Purtroppo, non si è potuto assaggiare il vino del 1965, ma quello di vent’anni dopo sì, l’annata 1985, ed era interessante confrontarlo col più recente in bottiglia, che come ho detto è il 2022. Però il confronto era piuttosto difficile, perché tra il 1985 e il 2022 sono cambiate, in Valpolicella, così tante cose che pare di stare in due mondi diversi, per via del cambiamento climatico, della composizione ampelografica dei vigneti e delle tecniche viticole (ci fu passaggio massiccio dalla pergola al filare), che, insieme, hanno portato a maturità molto più spinte delle uve. Tant’è vero che, sebbene il Montegradella continui a venire da uve appassite, il tempo di appassimento è adesso di una trentina di giorni, inferiore a quello impiegato qualche decina di anni fa. Ne consegue che da allora a oggi è diverso per profondità e per concentrazione anche il colore del vino, e quello di allora era più leggero dell’attuale, nonostante il maggior tempo di appassimento, ma in virtù della minor presenza del corvinone, che oggi è invece piuttosto presente e si fa sentire. Qui si potrebbe aprire una discussione su quale possa essere il futuro del Valpolicella Superiore, giacché qualcuno lo trae da uve fresche e qualcun altro da appassimento. Luciano Begnoni ha optato per seguitare nelle modalità che furono pensate dal padre Giancarlo, e dunque appassisce l’uva. “Andiamo avanti per la nostra strada, con lo stile Santa Sofia” mi ha detto, convinto. “Non seguiamo le mode e dunque io non faccio altro che seguire lo stile di papà”, così ha ribadito, e mi ha fatto piacere prendere atto di un’altra sua affermazione ossia quella che il Montegradella “sta avendo un nuova giovinezza negli Stati Uniti”, nonostante le voci dissonanti che provengono dal mercato americano.

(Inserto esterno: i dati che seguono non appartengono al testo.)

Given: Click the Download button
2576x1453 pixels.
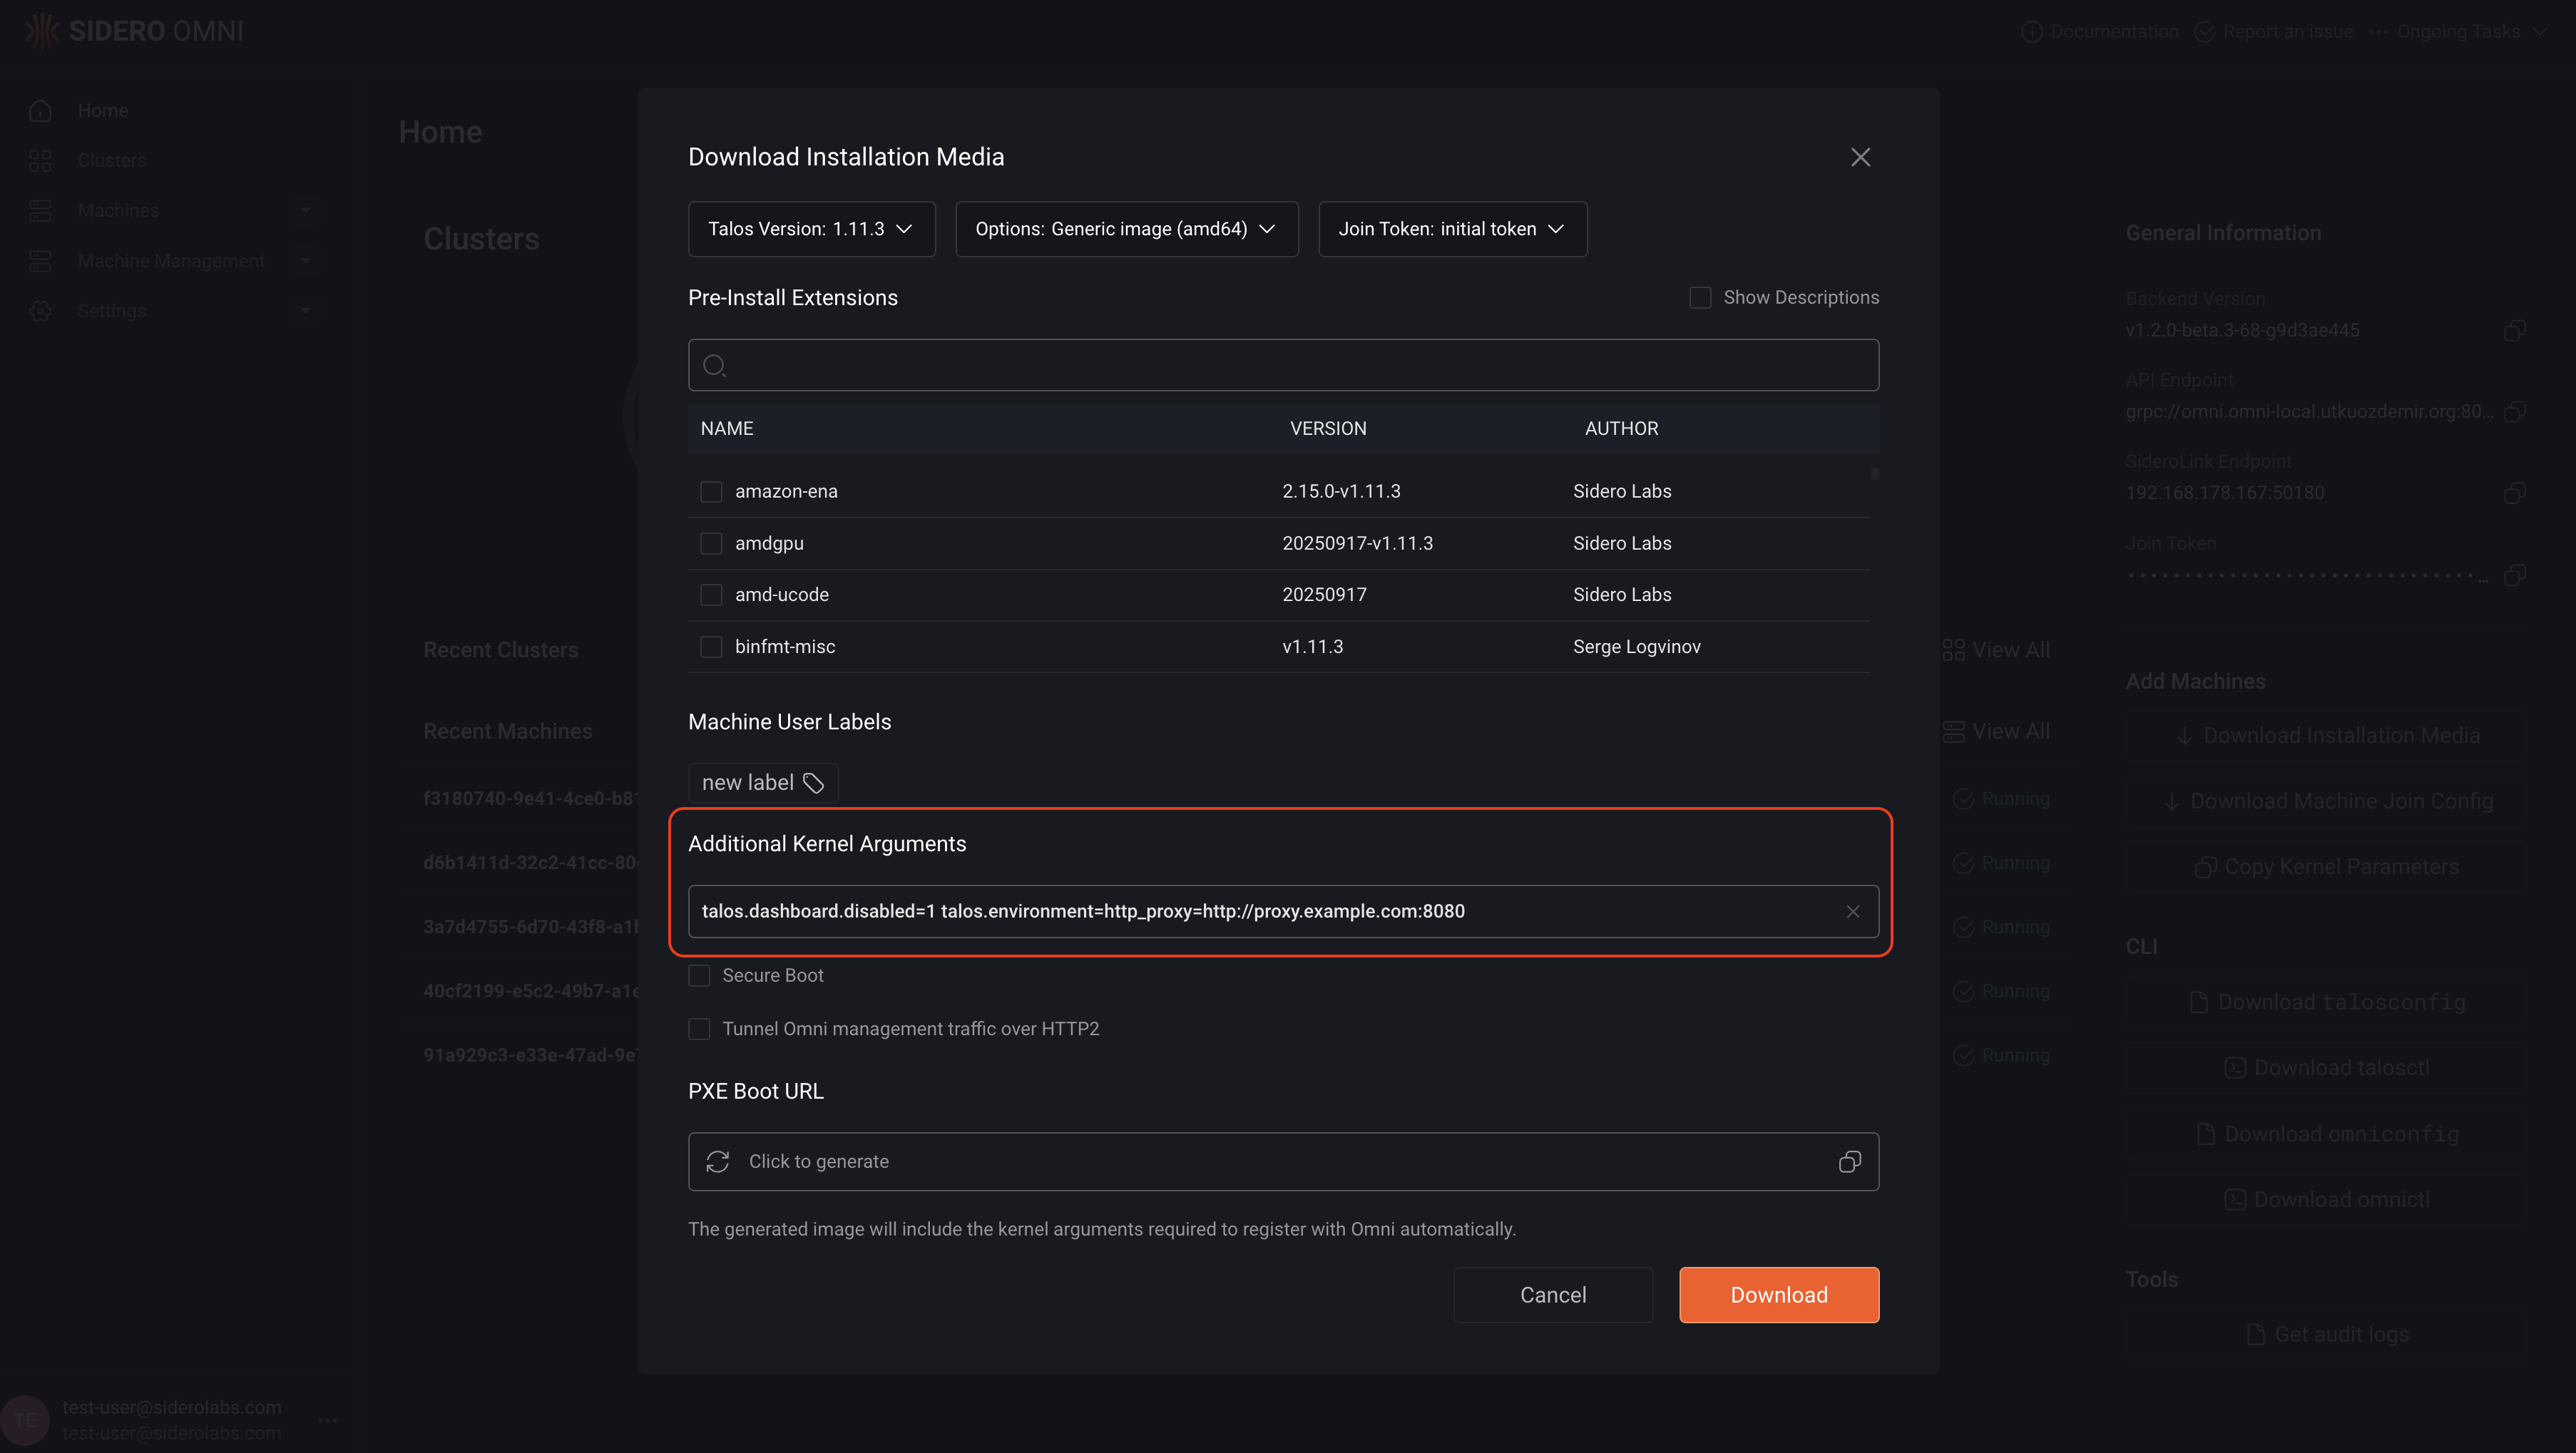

Però non sono ancora venuto al punto, ossia perché i vini di annate diverse si debbano masticare. Il motivo per cui ne ho parlato in tal modo ai colleghi consisteva proprio nell’evidenza che il 1985 e il 2022 sono concettualmente dissimili, e dunque esisteva a mio parere un solo modo di verificarne la comune origine, ed era quello di mettere in bocca un sorso minimo del vino più vecchio, di farne una veloce masticazione, come se fosse cibo, per poi deglutirlo e passare a fare immediatamente la medesima operazione con il vino più giovane. È un artificio che utilizzo da molto tempo con i rossi di Bordeaux, facendo un confronto palatale fra le diverse annate. L’esperienza mi dice che se a seguito della rapida masticazione del medesimo vino di annate diverse non avverto scalini tattili, allora c’è origine comune; nel caso contrario, nutro dei dubbi. Ebbene, i miei colleghi hanno concordato che, sottoposte a questo specifico test, vi era effettivamente continuità fra il 1985 e il 2022. Esame superato.

Valpolicella Classico Superiore Monte Gradella 1985 Santa Sofia. Solo dodici gradi e mezzo di alcol, nonostante l’appassimento. Colore poco profondo. La bottiglia si è presentata un po’ evoluta, ma il vino si è comunque mostrato ancora salatino e succosetto, molto aderente all’impronta classica del Valpolicella. Allora usciva sette anni dopo la vendemmia, a seguito di lungo affinamento in botte.

Valpolicella Classico Superiore Montegradella 2022 Santa Sofia. Quattordici gradi di alcol (la prova tangibile che in Valpolicella è cambiato tutto tra salto climatico e variazione ampelografica). Colore di ciliegia matura, bocca croccante di frutto, e il frutto è, di nuovo, soprattutto la ciliegia (anche un po’ sotto spirito), come si vuole in Valpolicella. Secco, perché i Begnoni, grazie al cielo, fanno da sempre vini secchi.